Ольгу постепенно оттерли от Браницкого, и она решила не ждать его, а вернуться домой. Было, кажется, около двух часов ночи. Семья рабочего — отец, мать и трое детей комсомольского вида — несла плакат: «Дадим 200 % мужества, 300 % выдержки, 500 % спокойствия». Оркестр Большого театра непрерывно исполнял «Интернационал». Дирижер во фраке, с непокрытой головой, управлял оркестром, высоко и страстно поднимая синие, замерзшие руки.
Когда Ольга, войдя к себе в комнату, открыла окно на улицу, послышались крики: «Сталин!» Толпа кричала и звала: «Сталин! Сталин! Сталин!» — и это был клич силы и чести; он звучал, как «Вперед!» В минуту народной ярости толпа звала своего вождя, и в два часа ночи он пришел из Кремля в Большой театр, чтобы быть вместе с Москвой.

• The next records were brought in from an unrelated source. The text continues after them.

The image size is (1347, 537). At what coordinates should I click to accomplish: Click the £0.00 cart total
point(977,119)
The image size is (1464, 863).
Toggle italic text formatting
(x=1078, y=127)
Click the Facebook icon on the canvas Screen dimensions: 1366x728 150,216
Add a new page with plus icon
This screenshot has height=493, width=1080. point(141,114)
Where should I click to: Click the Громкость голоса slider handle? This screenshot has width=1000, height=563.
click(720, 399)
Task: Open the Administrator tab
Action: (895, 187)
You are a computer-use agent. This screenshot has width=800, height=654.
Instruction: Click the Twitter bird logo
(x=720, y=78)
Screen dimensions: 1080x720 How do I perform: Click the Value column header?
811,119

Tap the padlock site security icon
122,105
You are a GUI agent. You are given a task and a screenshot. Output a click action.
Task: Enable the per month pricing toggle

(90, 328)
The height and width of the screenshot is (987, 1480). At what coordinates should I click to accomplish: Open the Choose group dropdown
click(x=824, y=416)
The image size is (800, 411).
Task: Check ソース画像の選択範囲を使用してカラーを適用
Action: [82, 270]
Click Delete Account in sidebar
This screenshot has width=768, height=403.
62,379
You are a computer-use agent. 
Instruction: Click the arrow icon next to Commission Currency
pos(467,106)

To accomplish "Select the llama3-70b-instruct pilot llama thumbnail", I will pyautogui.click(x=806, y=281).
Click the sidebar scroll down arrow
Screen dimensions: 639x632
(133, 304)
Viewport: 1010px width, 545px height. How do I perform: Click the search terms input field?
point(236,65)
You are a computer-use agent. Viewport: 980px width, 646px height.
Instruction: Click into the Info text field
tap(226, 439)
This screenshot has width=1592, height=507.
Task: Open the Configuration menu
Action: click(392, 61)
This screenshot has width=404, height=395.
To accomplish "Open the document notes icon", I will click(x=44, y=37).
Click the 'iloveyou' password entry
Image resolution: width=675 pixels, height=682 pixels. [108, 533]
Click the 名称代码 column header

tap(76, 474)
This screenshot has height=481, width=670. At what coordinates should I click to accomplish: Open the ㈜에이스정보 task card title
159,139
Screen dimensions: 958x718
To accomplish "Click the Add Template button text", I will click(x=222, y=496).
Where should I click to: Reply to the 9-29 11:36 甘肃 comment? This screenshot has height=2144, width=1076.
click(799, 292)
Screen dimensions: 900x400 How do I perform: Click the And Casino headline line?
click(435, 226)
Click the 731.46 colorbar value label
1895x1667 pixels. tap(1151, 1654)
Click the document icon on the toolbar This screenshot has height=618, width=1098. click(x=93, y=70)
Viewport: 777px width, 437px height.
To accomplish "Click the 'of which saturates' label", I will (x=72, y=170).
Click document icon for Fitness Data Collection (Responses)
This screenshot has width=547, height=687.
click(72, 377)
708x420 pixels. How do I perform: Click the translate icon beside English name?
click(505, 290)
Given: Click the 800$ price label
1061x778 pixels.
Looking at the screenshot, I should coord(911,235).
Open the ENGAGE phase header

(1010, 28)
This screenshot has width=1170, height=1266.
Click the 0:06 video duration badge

Ольга схватила сынишку на руки и побежала к театру. Ее, как в трамвае, пропускали вперед.
— Где? Где? — спрашивала она.
— Сейчас, сейчас! — отвечали ей со всех сторон. — Вот он, вот!
Она увидела Сталина, когда он подошел совсем близко.
Его спокойная фигура, в наглухо застегнутой простой шинели, в фуражке с мягким козырьком, была проста до слез. В ней не было ничего лишнего и случайного. Лицо Сталина было строго. Он шел, торопясь и часто оборачиваясь к окружавшим его членам Политбюро и правительства, что-то говорил им и показывал рукой на людские толпы.
Ольга не смогла пробраться к театру и вернулась к себе. Включила радио и прилегла на постель. Ее мучило, что она в Москве, а не на Посьете, и те три дня у Шершавина вставали в памяти, как самое яркое и полное счастье.
«Я поступила глупо, мелко. Я не должна была уезжать», повторяла она себе. Пусть бы вошел он сейчас в комнату, как бы она обняла его, как бы прижала к себе!..
И в это время заговорил Сталин. Слова его вошли в пограничный бой, мешаясь с огнем и грохотом снарядов, будя еще не проснувшиеся колхозы на севере и заставляя плакать от радости мужества дехкан в оазисах на Аму-Дарье.